Para fiscalizar e cumprir a legislação, o governo de Boric propõe criar uma Agência de Proteção de Dados Pessoais, responsável por monitorar ativa e passivamente a indústria – qualquer pessoa poderia informar à agência se identificar um incidente grave, que por sua vez exigirá do operador  uma “resposta frente às respectivas contingências”. As infrações podem ser gravíssimas, graves e leves e levar a multas de até US$ 1,5 milhão.

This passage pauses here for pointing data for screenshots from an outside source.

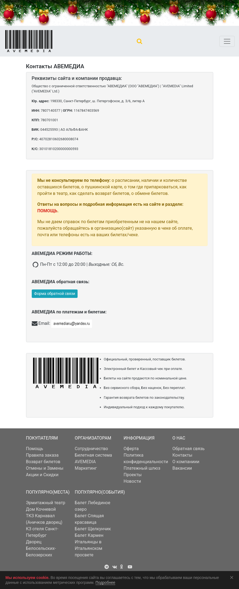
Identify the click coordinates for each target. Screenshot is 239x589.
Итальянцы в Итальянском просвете (88, 548)
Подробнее (105, 582)
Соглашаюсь (233, 577)
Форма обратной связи (54, 293)
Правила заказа (42, 455)
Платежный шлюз (142, 468)
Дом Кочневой (41, 509)
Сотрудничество (91, 448)
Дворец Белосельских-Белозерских (41, 548)
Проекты (133, 474)
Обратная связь (189, 448)
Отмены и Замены (44, 468)
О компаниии (186, 461)
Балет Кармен (89, 535)
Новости (132, 481)
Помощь (34, 448)
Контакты (182, 455)
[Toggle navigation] (227, 41)
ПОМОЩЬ (47, 210)
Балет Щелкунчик (93, 528)
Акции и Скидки (42, 474)
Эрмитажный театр (45, 502)
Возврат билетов (43, 461)
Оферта (131, 448)
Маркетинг (86, 468)
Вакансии (182, 468)
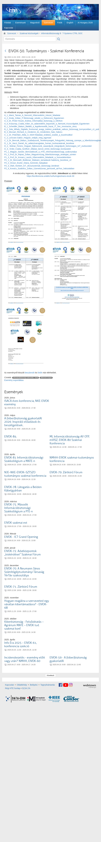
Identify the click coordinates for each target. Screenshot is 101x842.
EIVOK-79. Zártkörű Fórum (66, 472)
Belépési (34, 685)
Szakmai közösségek (29, 33)
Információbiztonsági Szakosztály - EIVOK (51, 33)
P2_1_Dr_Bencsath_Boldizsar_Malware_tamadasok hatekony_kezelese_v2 (37, 160)
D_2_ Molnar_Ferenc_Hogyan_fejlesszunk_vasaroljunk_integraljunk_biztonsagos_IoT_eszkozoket (48, 146)
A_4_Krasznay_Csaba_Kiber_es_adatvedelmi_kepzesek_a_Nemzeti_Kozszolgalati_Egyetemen (46, 124)
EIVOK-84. (10, 436)
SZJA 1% (26, 688)
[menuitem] (7, 22)
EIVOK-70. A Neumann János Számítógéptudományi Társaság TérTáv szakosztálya (24, 572)
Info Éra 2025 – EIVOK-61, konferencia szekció (20, 644)
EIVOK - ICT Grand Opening (21, 537)
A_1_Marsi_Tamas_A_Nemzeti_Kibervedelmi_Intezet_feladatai (32, 115)
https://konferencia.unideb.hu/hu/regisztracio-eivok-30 (50, 176)
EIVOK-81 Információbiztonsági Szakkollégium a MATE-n (23, 459)
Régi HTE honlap (12, 688)
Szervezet (11, 33)
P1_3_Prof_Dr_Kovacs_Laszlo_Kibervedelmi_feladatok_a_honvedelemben (37, 157)
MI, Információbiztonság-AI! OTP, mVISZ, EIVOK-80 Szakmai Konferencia (69, 440)
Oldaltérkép (22, 685)
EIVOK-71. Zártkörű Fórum (20, 586)
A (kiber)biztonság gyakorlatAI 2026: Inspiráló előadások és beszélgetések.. (23, 422)
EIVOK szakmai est (15, 522)
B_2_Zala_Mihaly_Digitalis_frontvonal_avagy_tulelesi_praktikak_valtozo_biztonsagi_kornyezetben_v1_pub (51, 129)
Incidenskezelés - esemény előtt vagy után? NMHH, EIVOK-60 (24, 659)
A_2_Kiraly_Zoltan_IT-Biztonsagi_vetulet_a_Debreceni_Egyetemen (34, 118)
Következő (50, 675)
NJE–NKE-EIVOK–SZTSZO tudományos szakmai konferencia (25, 474)
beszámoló (30, 372)
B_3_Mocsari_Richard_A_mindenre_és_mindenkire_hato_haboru (33, 132)
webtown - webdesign (89, 686)
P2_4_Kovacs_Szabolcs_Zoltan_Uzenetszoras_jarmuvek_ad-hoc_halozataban (39, 168)
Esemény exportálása (14, 380)
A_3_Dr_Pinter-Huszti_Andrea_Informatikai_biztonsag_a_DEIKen (33, 121)
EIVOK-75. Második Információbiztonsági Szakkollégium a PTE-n (18, 508)
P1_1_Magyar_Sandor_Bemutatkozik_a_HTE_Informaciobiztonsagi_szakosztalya (40, 152)
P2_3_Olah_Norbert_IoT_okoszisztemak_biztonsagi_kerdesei (31, 166)
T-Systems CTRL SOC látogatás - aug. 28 (72, 33)
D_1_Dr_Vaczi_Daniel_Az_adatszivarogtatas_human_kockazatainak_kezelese (39, 143)
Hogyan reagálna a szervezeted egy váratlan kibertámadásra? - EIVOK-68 (26, 604)
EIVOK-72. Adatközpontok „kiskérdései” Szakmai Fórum (22, 552)
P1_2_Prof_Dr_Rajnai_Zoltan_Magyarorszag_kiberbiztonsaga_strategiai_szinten (40, 154)
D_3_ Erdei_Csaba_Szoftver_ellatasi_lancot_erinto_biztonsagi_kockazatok (37, 149)
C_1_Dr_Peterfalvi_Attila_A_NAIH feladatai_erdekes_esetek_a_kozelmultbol (38, 135)
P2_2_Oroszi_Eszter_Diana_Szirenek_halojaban (26, 163)
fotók (40, 372)
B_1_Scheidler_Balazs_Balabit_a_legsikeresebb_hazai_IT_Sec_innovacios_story (40, 126)
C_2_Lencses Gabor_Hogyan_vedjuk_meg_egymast (27, 138)
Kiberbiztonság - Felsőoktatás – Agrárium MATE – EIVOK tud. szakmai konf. (24, 625)
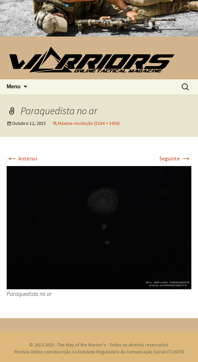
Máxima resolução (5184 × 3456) (89, 123)
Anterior (22, 158)
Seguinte (175, 158)
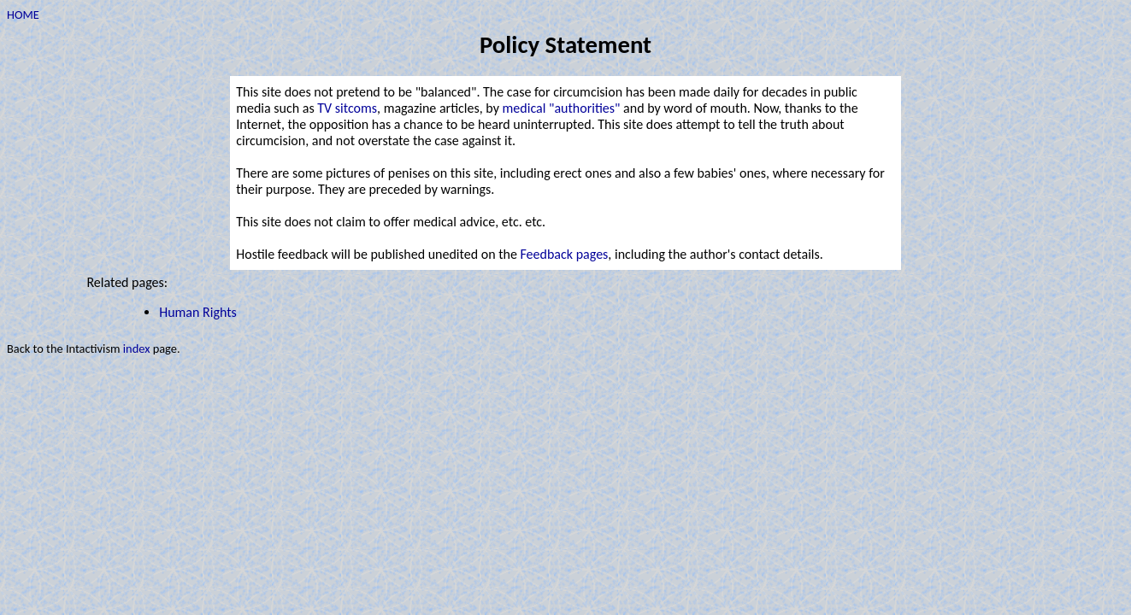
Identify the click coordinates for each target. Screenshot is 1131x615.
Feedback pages (565, 254)
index (136, 348)
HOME (23, 14)
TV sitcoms (347, 108)
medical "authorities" (562, 108)
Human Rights (198, 312)
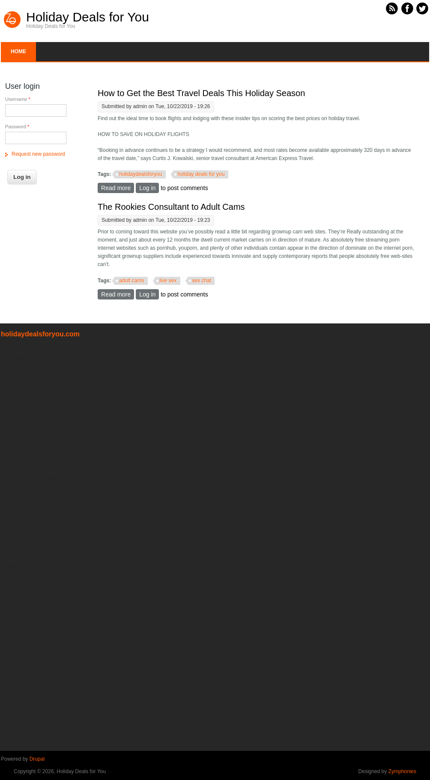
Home (18, 51)
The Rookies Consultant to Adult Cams (171, 207)
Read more (117, 187)
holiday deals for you (201, 174)
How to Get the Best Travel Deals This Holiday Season (201, 93)
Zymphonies (402, 771)
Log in (147, 187)
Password (17, 126)
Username (17, 99)
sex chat (202, 281)
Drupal (37, 759)
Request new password (38, 154)
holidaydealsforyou (140, 174)
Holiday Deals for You (87, 17)
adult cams (131, 281)
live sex (168, 281)
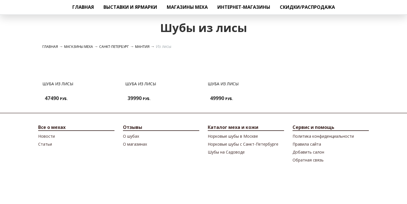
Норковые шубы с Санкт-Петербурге (243, 144)
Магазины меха (187, 7)
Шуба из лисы (57, 83)
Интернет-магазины (243, 7)
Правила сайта (307, 144)
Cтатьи (45, 144)
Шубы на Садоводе (226, 152)
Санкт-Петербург (114, 46)
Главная (83, 7)
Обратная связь (308, 160)
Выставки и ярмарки (130, 7)
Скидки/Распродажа (307, 7)
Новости (46, 136)
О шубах (131, 136)
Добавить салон (308, 152)
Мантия (142, 46)
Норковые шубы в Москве (233, 136)
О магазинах (135, 144)
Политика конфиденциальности (323, 136)
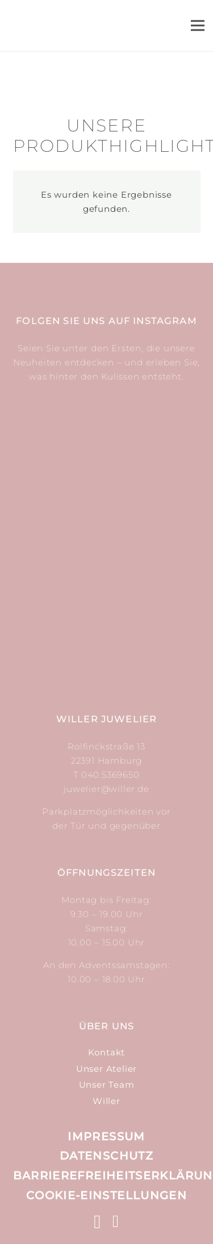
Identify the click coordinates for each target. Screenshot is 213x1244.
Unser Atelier (106, 1068)
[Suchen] (127, 25)
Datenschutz (106, 1155)
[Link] (94, 25)
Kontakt (107, 1052)
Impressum (106, 1136)
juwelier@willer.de (106, 788)
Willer (106, 1101)
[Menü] (197, 25)
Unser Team (107, 1084)
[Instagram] (97, 1222)
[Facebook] (115, 1221)
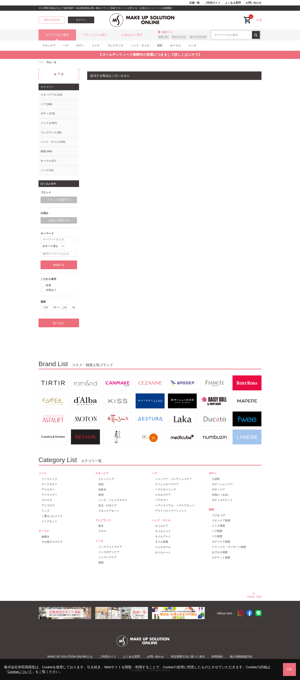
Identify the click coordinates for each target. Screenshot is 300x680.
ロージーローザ (198, 37)
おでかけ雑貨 (220, 552)
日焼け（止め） (221, 494)
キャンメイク (178, 37)
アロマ (102, 531)
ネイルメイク (163, 531)
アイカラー (48, 489)
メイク (96, 45)
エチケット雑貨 (221, 557)
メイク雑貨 (218, 525)
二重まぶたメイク (52, 515)
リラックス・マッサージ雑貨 (229, 546)
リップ (45, 510)
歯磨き (45, 536)
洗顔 (101, 484)
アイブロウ (48, 505)
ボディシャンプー (222, 484)
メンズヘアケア (107, 557)
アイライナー (49, 494)
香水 (101, 525)
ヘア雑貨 (217, 530)
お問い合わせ (253, 2)
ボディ (80, 45)
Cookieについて (20, 672)
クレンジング (106, 478)
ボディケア (218, 489)
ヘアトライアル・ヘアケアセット (175, 505)
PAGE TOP (254, 596)
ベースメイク (49, 478)
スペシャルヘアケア (167, 484)
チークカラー (49, 484)
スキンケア (49, 45)
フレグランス (115, 45)
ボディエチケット (222, 500)
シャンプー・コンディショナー (173, 478)
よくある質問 (233, 2)
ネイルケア (161, 525)
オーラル (175, 45)
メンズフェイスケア (110, 546)
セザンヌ (163, 37)
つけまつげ (218, 515)
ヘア (66, 45)
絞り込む (58, 323)
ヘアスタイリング (165, 489)
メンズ (192, 45)
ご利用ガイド (212, 2)
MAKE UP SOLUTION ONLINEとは (69, 656)
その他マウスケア (52, 541)
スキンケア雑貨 (221, 520)
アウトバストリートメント (171, 510)
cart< (247, 17)
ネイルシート (163, 552)
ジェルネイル (163, 546)
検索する (58, 265)
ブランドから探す (95, 34)
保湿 (101, 494)
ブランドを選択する (59, 199)
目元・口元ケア (107, 505)
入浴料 (216, 478)
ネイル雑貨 (161, 541)
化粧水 (102, 489)
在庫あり (51, 289)
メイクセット (49, 521)
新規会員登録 (52, 19)
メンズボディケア (108, 552)
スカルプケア (163, 494)
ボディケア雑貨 (221, 541)
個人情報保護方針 (241, 656)
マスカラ (47, 500)
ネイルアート (163, 536)
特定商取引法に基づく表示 (188, 656)
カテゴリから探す (57, 34)
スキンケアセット (108, 510)
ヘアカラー (161, 500)
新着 (48, 285)
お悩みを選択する (58, 220)
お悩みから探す (132, 34)
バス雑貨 (217, 536)
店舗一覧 (194, 2)
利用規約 (217, 656)
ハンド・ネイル (140, 45)
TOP (41, 62)
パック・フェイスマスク (112, 500)
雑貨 (159, 45)
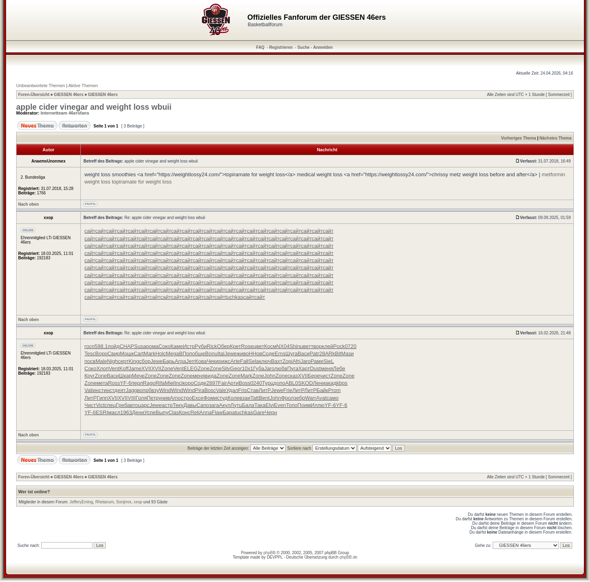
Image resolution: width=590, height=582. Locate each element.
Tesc (89, 353)
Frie (287, 390)
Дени (138, 412)
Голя (141, 398)
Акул (224, 405)
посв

Na Argentina, por sua vez, o governo de Javier Milei decidiu jogar fora um projeto de lei que estava em discussão e apresentar outro, cujo foco é tornar o país “um dos quatro pólos de inteligência artificial do mundo”, segundo afirmou Milei. Poucos meses antes, o ultradireitista havia feito uma viagem de Estado para o Vale do Silício, onde teve reuniões com executivos da Apple, Google, Meta e Open AI.

Milei e seu assessor especial Demián Reide, um entusiasta da tecnologia e do Estado mínimo, acreditam que a Argentina tem vantagens perante o que chamam de “outros três” polos – EUA, China e Europa –  já que, para eles, no primeiro a situação regulatória segue nebulosa, enquanto na China e na Europa o Estado regula em excesso o uso de IA.

“A Europa é paladina da sobrerregulação”, disse Milei. “Mataram a inovação”. Como se um fosse oposto ao outro, falácia que é a cara de tipos como Elon Musk.  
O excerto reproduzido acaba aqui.